→ Provided passage:

Tackling the 2019 MW Exam Part 1: Are yield restrictions necessary to produce high-quality wine?

Fruit thinning, green harvest, restricted yield, whichever name it may go by there are few canards as distinctly pervasive as yield restriction. Across Europe, the belief that yield restriction is directly correlated with amplified wine ‘quality’ is so widely held that one can almost predict the nature of questioning at any tasting, visit or seminar. Let’s stop for a second; just how accurate is this belief? Is yield restriction really a fundamental requirement of high-quality wine production or is this hypothesis flawed?

In this series of posts I will attempt to tackle a range of questions from the recently released 2019 stage 1 MW exam. I will tackle these questions in a somewhat relaxed manner, a manner in which I hope I will not only be able to develop my own understanding but also add value to the journey of my readers. Let it be said, I’m no Master of Wine. As such please do not expect a ‘winning answer’ Instead I will try my best to dissect each topic with rational and reason, providing both an answer and a learning resource.

In tackling this question there are three underlying assumptions which one should attempt to validate in order to achieve a binary answer. The first is to acknowledge that if the answer to this question were to be yes, it would suggest by default, that yield restriction is a one size fits all solution to improving quality, regardless of region or variety etc. The second would be that were the answer to be yes, no wine produced without intentional yield restriction could be of ‘high quality’ The third, and final, conundrum, is the challenge of defining exactly what it means to be a ‘high-quality wine’

The most common technique associated with the range of viticulture practises centred around restricting yield is green harvest (although yield restriction is not its primary purpose) An additional method utilised to some extent in restricting yield is vine training; however, when discussing viticultural yield restriction it tends to be green harvest which is the most common method employed.

→ Given material:

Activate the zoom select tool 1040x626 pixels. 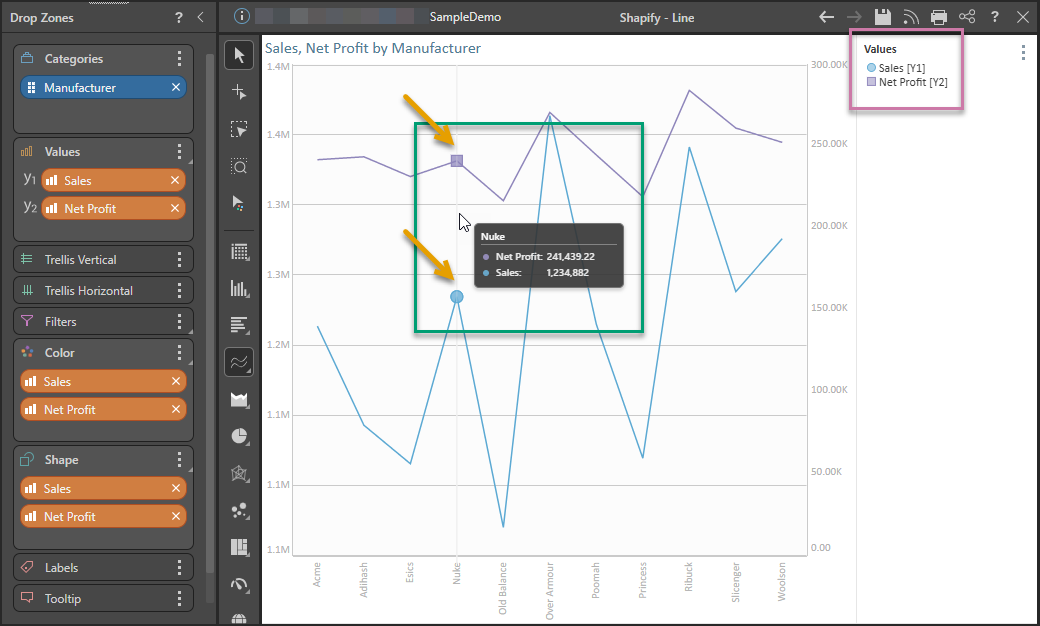pos(239,166)
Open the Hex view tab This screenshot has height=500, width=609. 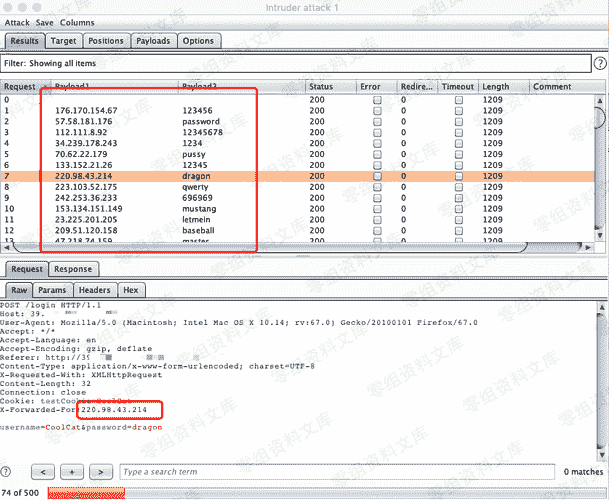tap(130, 290)
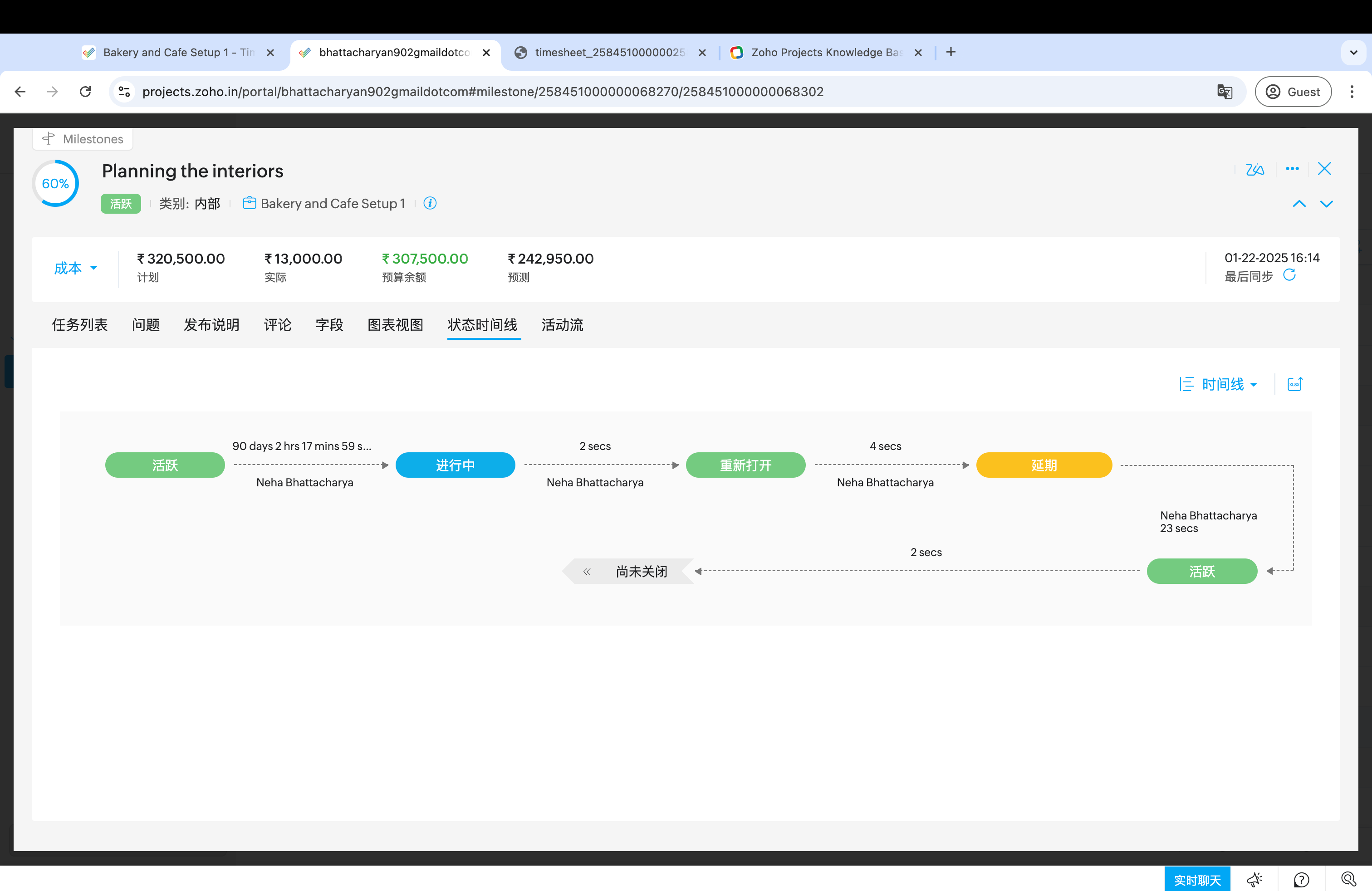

→ To-do list:
1. Can you duplicate the part of the yield restriction essay that begins at the words "Tackling the 2019" and stops after "this hypothesis flawed?"?
2. Could you write the next part of the essay on yield restriction in wine, picking up after its final sentence?

→ Solved problems:
1.
Tackling the 2019 MW Exam Part 1: Are yield restrictions necessary to produce high-quality wine?

Fruit thinning, green harvest, restricted yield, whichever name it may go by there are few canards as distinctly pervasive as yield restriction. Across Europe, the belief that yield restriction is directly correlated with amplified wine ‘quality’ is so widely held that one can almost predict the nature of questioning at any tasting, visit or seminar. Let’s stop for a second; just how accurate is this belief? Is yield restriction really a fundamental requirement of high-quality wine production or is this hypothesis flawed?

2.
Having emerged roughly in the last 30 years, green harvesting as a quality-centric viticulture technique is a relatively recent practise, but remains one which has grown exponentially in popularity. The practise emerged out of little more than anecdotal postulation, with the science remaining unclear at best. It is important at this point to differentiate between fruit thinning as a means of vine health management and as a method of purposefully restricting yield with the aim of improving quality. Fundamentally the assumption is that as a result of increased leaf to fruit ratio (principally the leaf provides sugar to the vine through photosynthesis) when one restricts yield (by reducing the number of bunches on the vine) the rate of sugar accumulation is increased in the fruit that remains.

There are a number of stylistic qualities commonly associated with wines which have undergone a programme of yield restriction in the vineyard. These are higher alcohol levels, darker colour, riper fruit character, less greenness, less acid, altered tannic structure and more concentration. However; is this always the goal and are these qualities defining variables of ‘high quality’ across all varieties and styles?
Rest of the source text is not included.